Larger and larger crowds are gathering to see the monks and someone always seem to shout out questions about the dog. The venerable Pannakara shares this story: In 2022-2023, he was leading a pilgrimage in India. Stray dogs often tagged along for a few hours, sometimes a few days, but this dog was different. He never left. Pannakara named him Aloka. “It means light. I want him to find the light of wisdom to liberate all kinds of suffering to attain Nirvana…” So, like the monks, Aloka, too, is on a spiritual path. Because he chose to follow the monks, “it means he understands that this is his journey,” Pannakara explains. When the walk in India ended, he had to make a decision: “If I let Aloka go, he’s just going to become a stray dog again. But he’s already completed 106 days of walking with us… so he deserves better.” 

After 30,000 years of living with dogs, can we not see that there is a little bit of nirvana within them, even if they may not exhibit these qualities all the time?Can we agree that they, too, have karma?

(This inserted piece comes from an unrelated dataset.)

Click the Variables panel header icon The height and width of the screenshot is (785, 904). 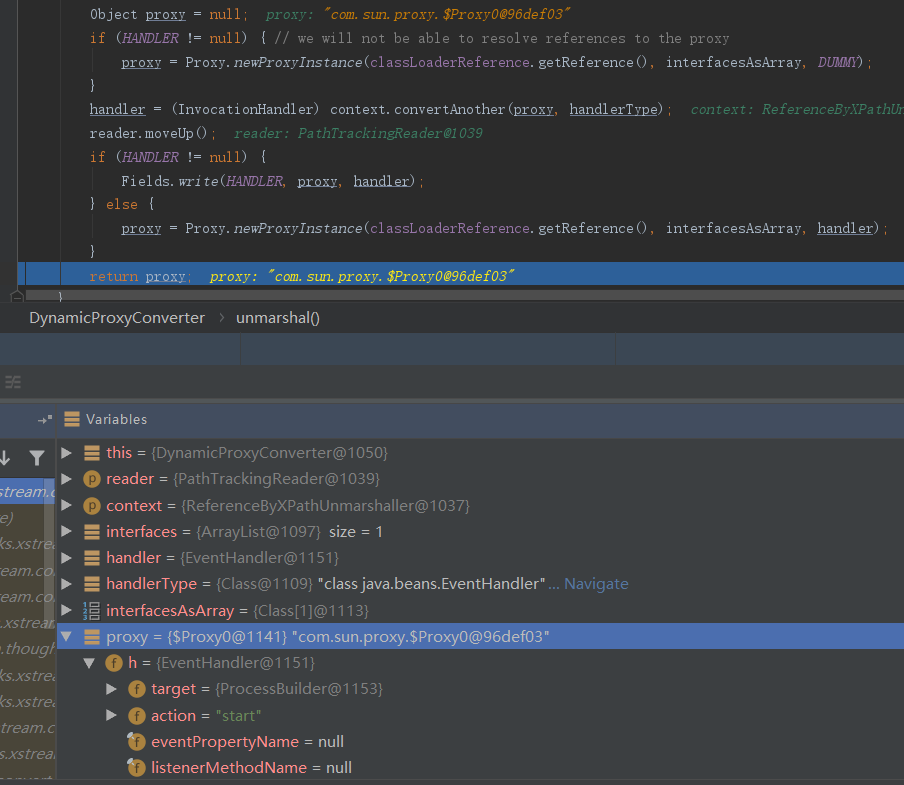pos(72,420)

After the money was raised for the dog’s airfare and the 28 days of quarantine passed, Aloka rejoined his sangha at the monastery in Ft. Worth, Texas. Two years later, an online follower writes: “Because of Aloka I found the Walk, and thru the Walk I found a deeper sense of peace.”  

***

Woody came to me through an Indian woman who was fostering him in her home in New Jersey. His handsome photos appeared on Petfinder.com and the next thing I knew we were on the phone in conversation about “Prince” (his prior name). The day after he arrived I loaded him into the car and boldly took him into the nursing home that my 92 year-old father had been living in since my mother’s death nearly two years earlier. As we turned the corner into his room, door left ajar, Woody bounded in. It was love at first sight. Kismet. Like they knew each other from prior lives and were delighted at this unexpected reunion. 

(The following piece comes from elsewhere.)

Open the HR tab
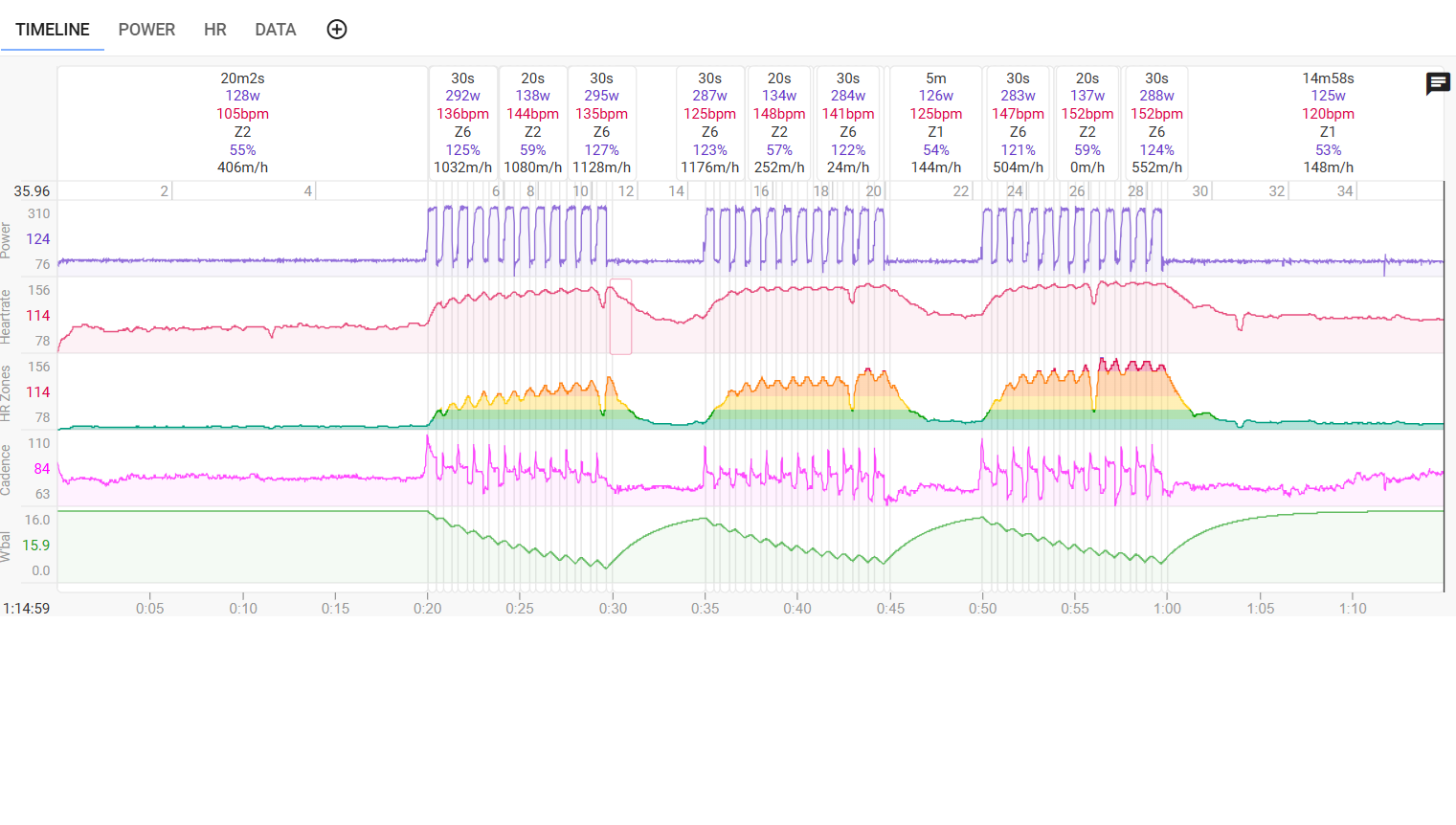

My dad had a private room with a door and a window that felt more like a room in a house than a hospital. When Woody arrived it felt even more like home. So Woody could be loose, I used to hang a sign around the outside doorknob that read: “Dog inside. Please knock.” Which of course, prompted the nurse, the nurse’s aids, the handyman, the nutritionist, the activity director, and the receptionist to take turns knocking to say hello to Woody. Which my dad just adored—Woody laying on my dad’s bed, his tail wildly thumping, before jumping up to greet each guest. Everyone’s spirits felt lighter. My father passed away 6 months later on Mother’s Day, May 2014, and I take solace and breath a little easier in knowing that Woody made those days happier for us both. 

How do any of us calm our minds of fear, anxiety, sorrow, and anger? There will always be a part of me that over-reacts, spins out of control, loses it. I will always get mad. Be afraid. Worry. Want more.  

Often at night, Woody curled up in his bed and I in mine, about 10 or 15 minutes past lights-out,  I’d hear him slowly release one… long… soothing… exhale and sense a serenity and calmness filling the room. I’d respond in kind, as involuntary a reaction as if a doctor had tapped my knee to see my leg bounce. This memory brings me joy. Some nights I still hear him sigh.